Makan Delrahim, who's expected to be confirmed this week as head of the Justice Department's Antitrust Division, believes some so-called vertical mergers (such as the proposed AT&T-Time Warner deal) could pose anticompetitive concerns. He also said he will "vigorously enforce antitrust laws with respect to online platforms."
"Just because a transaction or particular types of transactions have been approved int he past does not mean that they could not raise competitive concerns in the future," he said in written responses, obtained by Axios, to questions submitted by Senators after Delrahim's short confirmation hearing earlier this month.
Why it matters: Delrahim's confirmation process has been closely watched by executives and investors looking for clues about how he views big-ticket mergers.
The questions from prominent senators, including Dianne Feinstein, Amy Klobuchar and Al Franken, indicate their concerns about increasing concentration in the telecom and media markets — and that a wave of consolidation could take place under the Trump administration. Delrahim also committed to resisting any political inference from the White House, a key point given President Trump's strong views toward some deals.
On the growing competitive power of online platforms:
"The antitrust laws cover unilateral and coordinated conduct in industries throughout the economy, including companies operating on the Internet such as online platforms. Over time, these laws have proven effective and adaptable to various types of anticompetitive conduct even as industries have evolved and technology has created new markets. If I am confirmed, the Antitrust Division will investigate and vigorously enforce the antitrust laws with respect to online platforms as I would in any industry, based on the economic and analytical tools appropriate to the circumstances and to ensure robust competition and innovation."
On the proper role of antitrust and consumer protection laws in the high-tech sector:
"Antitrust has a vital role to play in the high-tech, e-commerce economy to protect consumers. Actions by firms that threaten competition in the high-tech, e-commerce economy, whether by merger or conduct, should be investigated and pursued if the investigation uncovers an antitrust law violation."
When asked about the state of competition in the wireless market, in the context of a possible merger of Sprint and T-Mobile:
"I have not recently studied the state of competition in the wireless market and therefore do not have any particular impression regarding it's competitiveness at this time. If confirmed and presented the opportunity, I look forward to studying it."

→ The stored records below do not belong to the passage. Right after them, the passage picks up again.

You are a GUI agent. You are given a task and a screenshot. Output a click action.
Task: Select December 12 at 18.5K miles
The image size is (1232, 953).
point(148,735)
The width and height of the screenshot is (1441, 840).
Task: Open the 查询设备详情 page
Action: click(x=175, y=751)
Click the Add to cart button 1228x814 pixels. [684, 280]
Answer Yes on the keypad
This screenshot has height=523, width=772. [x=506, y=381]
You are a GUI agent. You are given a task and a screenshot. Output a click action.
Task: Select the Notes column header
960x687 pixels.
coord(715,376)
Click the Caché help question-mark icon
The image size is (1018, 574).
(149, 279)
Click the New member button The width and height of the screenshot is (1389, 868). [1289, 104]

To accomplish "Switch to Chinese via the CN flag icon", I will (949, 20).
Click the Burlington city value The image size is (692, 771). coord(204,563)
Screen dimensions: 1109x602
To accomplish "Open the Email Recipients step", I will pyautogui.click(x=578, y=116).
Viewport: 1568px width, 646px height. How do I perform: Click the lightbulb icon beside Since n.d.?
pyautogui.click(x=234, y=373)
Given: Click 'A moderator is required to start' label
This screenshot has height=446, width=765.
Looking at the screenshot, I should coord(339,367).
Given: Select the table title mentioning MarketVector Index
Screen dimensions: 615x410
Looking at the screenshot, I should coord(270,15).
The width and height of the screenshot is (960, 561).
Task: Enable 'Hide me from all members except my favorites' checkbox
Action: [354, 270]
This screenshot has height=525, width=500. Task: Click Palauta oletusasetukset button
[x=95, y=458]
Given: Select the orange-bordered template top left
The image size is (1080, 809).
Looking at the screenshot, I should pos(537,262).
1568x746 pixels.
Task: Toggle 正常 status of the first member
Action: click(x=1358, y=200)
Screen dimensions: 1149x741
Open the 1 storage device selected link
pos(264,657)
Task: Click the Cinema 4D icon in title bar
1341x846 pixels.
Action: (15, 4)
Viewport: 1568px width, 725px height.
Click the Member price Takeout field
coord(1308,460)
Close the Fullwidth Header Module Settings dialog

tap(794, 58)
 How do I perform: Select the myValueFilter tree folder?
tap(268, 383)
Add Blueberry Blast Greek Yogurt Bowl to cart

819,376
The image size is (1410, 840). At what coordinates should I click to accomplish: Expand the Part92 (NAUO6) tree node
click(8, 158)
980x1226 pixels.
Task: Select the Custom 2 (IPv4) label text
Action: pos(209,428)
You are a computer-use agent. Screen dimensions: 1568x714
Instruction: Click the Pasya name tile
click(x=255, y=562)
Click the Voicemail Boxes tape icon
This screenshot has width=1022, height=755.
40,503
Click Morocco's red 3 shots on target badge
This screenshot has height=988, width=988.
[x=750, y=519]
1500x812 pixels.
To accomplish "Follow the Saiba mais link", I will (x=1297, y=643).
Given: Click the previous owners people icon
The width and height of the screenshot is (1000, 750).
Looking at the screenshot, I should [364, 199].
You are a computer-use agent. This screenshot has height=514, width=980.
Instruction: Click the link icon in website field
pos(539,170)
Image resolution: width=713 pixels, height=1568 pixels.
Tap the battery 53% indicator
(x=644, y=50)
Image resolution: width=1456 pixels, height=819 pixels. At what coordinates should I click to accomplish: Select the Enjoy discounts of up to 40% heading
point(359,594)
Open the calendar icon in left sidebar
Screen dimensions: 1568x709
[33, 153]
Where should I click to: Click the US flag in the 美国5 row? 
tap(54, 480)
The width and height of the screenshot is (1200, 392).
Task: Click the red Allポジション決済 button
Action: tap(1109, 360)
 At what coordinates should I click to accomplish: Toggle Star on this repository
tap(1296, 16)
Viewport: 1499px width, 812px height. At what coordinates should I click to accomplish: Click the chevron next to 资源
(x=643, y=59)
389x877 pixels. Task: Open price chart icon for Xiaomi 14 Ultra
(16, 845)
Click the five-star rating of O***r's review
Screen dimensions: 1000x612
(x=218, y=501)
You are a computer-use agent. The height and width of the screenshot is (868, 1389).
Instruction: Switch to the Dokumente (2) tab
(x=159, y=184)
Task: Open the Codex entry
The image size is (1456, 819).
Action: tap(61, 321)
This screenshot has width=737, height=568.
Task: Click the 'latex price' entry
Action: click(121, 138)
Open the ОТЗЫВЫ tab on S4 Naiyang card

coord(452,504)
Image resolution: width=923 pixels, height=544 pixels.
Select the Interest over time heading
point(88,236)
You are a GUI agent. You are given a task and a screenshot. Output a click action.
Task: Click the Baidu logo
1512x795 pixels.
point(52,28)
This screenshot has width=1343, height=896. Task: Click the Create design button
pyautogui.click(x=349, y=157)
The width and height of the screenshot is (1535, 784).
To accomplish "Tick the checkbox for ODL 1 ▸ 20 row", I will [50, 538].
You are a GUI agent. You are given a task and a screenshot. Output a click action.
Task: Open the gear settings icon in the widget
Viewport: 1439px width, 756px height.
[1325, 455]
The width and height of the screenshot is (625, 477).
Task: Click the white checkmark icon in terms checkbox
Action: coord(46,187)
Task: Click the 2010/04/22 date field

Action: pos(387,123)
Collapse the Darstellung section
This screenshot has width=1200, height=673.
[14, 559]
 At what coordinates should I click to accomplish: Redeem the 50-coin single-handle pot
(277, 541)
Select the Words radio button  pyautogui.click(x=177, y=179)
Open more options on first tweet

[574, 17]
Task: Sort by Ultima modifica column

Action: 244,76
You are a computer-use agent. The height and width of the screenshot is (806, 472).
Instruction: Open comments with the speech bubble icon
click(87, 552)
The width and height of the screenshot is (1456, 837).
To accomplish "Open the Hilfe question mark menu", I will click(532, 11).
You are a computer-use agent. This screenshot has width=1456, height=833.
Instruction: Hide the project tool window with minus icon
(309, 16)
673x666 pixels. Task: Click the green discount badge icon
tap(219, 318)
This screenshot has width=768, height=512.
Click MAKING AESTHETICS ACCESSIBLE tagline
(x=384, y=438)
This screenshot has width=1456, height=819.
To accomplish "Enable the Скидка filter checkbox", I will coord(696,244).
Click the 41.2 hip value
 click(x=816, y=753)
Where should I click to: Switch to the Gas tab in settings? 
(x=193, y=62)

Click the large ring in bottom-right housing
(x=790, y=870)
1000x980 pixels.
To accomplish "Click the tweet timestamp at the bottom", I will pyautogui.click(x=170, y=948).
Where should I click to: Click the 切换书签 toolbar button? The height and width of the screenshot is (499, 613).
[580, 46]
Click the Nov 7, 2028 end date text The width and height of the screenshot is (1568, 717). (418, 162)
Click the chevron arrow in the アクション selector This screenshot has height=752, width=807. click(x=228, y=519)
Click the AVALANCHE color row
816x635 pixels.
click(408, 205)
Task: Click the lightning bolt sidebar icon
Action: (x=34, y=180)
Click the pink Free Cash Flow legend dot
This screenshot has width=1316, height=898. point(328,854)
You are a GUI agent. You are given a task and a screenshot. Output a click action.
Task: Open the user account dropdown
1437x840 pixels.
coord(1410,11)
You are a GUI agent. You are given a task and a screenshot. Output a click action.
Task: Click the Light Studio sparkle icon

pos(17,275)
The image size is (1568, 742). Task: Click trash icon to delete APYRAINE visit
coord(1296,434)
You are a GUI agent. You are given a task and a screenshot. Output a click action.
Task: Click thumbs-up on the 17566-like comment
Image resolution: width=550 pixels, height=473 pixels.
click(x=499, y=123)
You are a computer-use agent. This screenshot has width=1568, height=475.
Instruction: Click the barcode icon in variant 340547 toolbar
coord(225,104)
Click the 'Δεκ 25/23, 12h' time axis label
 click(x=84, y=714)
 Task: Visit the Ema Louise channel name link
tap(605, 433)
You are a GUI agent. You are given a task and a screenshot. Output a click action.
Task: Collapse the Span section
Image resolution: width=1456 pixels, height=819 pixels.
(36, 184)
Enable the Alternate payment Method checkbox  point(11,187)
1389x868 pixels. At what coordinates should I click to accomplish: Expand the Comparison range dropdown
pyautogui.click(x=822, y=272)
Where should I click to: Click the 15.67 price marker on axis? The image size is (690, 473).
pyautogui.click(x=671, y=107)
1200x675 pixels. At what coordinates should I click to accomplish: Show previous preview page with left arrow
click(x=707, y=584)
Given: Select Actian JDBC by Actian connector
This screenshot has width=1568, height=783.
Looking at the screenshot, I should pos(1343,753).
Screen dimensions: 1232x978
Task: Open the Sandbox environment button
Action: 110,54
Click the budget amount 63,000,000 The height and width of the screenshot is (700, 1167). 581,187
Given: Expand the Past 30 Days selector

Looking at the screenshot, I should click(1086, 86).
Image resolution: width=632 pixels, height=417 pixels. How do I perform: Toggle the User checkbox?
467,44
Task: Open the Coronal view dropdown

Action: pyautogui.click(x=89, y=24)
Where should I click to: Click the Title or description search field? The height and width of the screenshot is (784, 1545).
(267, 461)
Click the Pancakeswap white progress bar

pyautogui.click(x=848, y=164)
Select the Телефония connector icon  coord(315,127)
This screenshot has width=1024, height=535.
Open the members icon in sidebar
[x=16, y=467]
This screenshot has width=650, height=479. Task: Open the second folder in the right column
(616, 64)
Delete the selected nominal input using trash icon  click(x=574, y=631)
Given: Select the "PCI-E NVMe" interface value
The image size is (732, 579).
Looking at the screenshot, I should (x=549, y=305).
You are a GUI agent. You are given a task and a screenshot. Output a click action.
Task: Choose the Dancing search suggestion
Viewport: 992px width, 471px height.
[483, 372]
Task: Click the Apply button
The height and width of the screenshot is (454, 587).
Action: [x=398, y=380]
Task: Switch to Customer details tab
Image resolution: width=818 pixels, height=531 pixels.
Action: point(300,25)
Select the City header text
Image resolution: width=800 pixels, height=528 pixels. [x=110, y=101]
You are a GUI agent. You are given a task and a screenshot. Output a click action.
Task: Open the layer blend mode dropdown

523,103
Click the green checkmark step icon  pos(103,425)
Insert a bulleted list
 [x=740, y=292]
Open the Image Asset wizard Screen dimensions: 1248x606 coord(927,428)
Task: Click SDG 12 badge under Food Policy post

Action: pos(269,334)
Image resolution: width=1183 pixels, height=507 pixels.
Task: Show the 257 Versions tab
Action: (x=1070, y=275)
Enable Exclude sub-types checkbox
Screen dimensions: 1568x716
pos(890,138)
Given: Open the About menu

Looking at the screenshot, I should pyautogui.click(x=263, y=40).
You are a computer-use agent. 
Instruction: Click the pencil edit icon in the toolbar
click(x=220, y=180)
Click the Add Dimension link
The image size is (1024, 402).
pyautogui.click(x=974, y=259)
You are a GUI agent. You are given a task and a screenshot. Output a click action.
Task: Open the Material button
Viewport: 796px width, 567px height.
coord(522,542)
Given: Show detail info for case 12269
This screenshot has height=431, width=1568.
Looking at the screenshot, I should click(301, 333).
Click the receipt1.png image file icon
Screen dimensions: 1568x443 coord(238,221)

On the potential harm of vertical mergers:
"I think the majority of antitrust scholars recognize that most vertical mergers can create efficiencies that benefit consumers in a way that horizontal mergers may not. At the same time, there are instances where a vertical merger may have anticompetitive effects....The vertical mergers most likely to require a close look by government enforcers are those where there is risk that upstream or downstream competition may be foreclosed by the transaction."
On the role the antitrust division should have in protecting net neutrality:
"To the extent that firms with market power take anticompetitive exclusionary actions to limit competition on the internet, the Antitrust Division can and should use the antitrust laws to protect that competition. It would not be appropriate to utilize the antitrust laws to reach objectives beyond protecting competition."
On whether he will act independently of the president:
"It is important that all antitrust investigations comply with Department policies, and that political considerations do not influence the handling of particular cases. ...To the best of my recollection, I have never been in a situation where I have had to compromise my principles due to White House or other political pressure, including, in particular, my previous service at the Department of Justice."